SVG
Commentary
Wall Street Journal

Europe Is Feeling Trumped

No U.S. president has been as loathed. But the Continent knows it still needs America

walter_russell_mead
walter_russell_mead
Ravenel B. Curry III Distinguished Fellow in Strategy and Statesmanship

London

The trans-Atlantic relationship is in trouble. No American president has ever been as widely loathed among Europe’s political class as Donald Trump. And not since the era of Freedom Fries and Axis of Weasels have so many European countries, this time including Britain, been spoiling for a fight with the U.S.

To the Europeans, Mr. Trump’s decision to withdraw from the Iran deal and impose sanctions on European companies that trade with Iran is a profound betrayal. As they see it, the U.S. made a solemn commitment to observe the deal after European countries entered into it in good faith. Harming European commerce with Iran to serve American interests is the act of a bully and an overlord, not of an ally and friend.

The Trump administration’s apparent indifference to European concerns boils the blood of even the most placid of Eurocrats. Europe is now actively looking for ways to inflict pain on the Trump administration in the short term, and in the long term to ensure its increasing independence from the U.S.

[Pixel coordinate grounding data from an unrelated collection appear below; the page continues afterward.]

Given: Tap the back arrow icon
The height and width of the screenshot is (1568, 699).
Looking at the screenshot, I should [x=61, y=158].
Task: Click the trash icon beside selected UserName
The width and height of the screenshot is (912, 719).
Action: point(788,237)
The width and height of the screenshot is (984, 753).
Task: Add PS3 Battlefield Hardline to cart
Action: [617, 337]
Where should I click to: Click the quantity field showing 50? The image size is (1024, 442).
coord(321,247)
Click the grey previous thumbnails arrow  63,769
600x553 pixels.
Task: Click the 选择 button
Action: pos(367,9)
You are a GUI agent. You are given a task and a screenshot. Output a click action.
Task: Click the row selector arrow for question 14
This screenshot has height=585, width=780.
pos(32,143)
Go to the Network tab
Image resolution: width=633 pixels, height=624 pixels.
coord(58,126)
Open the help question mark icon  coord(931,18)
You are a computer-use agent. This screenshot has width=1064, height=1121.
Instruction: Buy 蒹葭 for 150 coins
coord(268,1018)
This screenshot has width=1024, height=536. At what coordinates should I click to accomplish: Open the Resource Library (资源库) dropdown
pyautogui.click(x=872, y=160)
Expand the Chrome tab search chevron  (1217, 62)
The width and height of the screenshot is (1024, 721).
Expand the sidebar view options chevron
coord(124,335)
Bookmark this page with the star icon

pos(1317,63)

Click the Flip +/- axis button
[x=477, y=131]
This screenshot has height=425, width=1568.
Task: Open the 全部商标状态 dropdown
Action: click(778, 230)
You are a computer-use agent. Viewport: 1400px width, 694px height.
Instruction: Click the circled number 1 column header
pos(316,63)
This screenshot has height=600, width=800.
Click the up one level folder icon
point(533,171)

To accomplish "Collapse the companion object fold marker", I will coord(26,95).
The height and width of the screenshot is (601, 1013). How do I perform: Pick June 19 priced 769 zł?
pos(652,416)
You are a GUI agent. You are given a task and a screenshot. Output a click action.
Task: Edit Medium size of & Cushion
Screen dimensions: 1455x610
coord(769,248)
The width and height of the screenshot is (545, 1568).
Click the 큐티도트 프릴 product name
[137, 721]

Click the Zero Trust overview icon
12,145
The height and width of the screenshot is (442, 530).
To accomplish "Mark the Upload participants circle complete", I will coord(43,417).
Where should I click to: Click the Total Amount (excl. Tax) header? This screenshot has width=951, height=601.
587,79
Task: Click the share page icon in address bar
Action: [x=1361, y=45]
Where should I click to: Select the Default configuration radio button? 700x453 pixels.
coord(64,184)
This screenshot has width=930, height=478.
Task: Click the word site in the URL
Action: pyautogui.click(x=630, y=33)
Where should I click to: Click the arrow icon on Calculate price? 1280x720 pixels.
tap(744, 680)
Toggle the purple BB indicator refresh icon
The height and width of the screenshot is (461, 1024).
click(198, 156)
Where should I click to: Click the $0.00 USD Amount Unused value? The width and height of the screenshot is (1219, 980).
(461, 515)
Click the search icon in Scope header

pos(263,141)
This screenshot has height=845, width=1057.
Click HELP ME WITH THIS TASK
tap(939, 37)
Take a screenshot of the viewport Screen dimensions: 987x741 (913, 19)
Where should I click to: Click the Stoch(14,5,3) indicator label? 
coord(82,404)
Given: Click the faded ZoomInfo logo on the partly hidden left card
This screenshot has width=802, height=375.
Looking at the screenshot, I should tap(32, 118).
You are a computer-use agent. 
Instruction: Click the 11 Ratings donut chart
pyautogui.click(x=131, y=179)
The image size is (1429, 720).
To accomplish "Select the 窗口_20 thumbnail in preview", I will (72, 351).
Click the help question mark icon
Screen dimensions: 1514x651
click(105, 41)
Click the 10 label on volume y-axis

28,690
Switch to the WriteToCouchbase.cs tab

From the White House, things look very different. The Iran deal was not a legally binding instrument but the result of President Obama’s overreaching freelance diplomacy—as if Woodrow Wilson, counting the votes against the Treaty of Versailles, unilaterally committed the U.S. to join the League of Nations. The Europeans should have checked the relevant clauses in the American Constitution, assessed the state of congressional sentiment, and realized that Mr. Obama simply lacked the authority, political or constitutional, to commit the country permanently to such an agreement.

For the Trump administration, the Iran decision was not about deserting allies or overruling their wishes. Mr. Trump’s Middle East policies, after all, are quite popular with most of America’s Middle East allies. The Gulf Arabs and Israel felt betrayed by the Obama administration’s pivot to Iran; they are thrilled about the American change of course. The question isn’t whether the U.S. should stand by its allies but whether the Middle East policy preferences of America’s European allies should be imposed on those allies that actually live in the region.

The suggestion that their wishes must be weighed against those of the Gulf Arabs and Israel is humiliating to European policy makers. Most European governments do not regard these postcolonial Arab monarchies and Zionist upstarts as anything near their equals. For a U.S. administration to take that view is a slap in the face.

But preventing a single power from dominating the oil resources and transportation routes around the Persian Gulf has been a central objective of American policy since the Truman administration. Iran is currently the largest, indeed the only, significant threat to these vital interests. The maintenance of the U.S. power upon which America’s European allies rely, the administration believes, depends on blocking Iran’s drive for regional primacy. From this perspective, it seems arrogant of European countries to so casually brush aside the claims of longtime U.S. partners like Israel and the Gulf Arab states, and ridiculous of Europe to demand a veto power over actions the American government believes are necessary to the preservation of the global system.

These strategic arguments cut no ice with Europeans, largely because Europe has lost all faith in the strategic coherence of the Trump administration. Most European policy makers believe the Trump administration is too impulsive and divided to develop a workable Iran strategy. They see its exit from the Iran deal as an irrational and self-defeating outburst of rage, not part of a coherent regional plan. The Trump administration, for its part, thinks Europe’s position is driven more by a short-term hunger for export markets in Iran than by any workable strategy for a stable Middle East.

Despite these troubles, Europe and the U.S. still need each other. Europeans, including Germans, can sound almost Trumpian when they criticize Chinese mercantilism, which they share with the U.S. an interest in countering. The deep economic integration between Europe and the U.S. helps underwrite global prosperity. Intelligence cooperation against jihadist criminals is, if anything, more important to Europe than to the U.S. And a host of external threats, from Russian revanchism to uncontrollable refugee flows in the Middle East and Africa, continue to remind Europe of its need for friendly allies.

The problems in the relationship are likely to persist for the foreseeable future. Mr. Trump will go on being Trumpian, and Europe will go on being European. One important test of Secretary of State Mike Pompeo in his new job will be whether he can protect essential U.S.-European cooperation from the political turbulence ahead.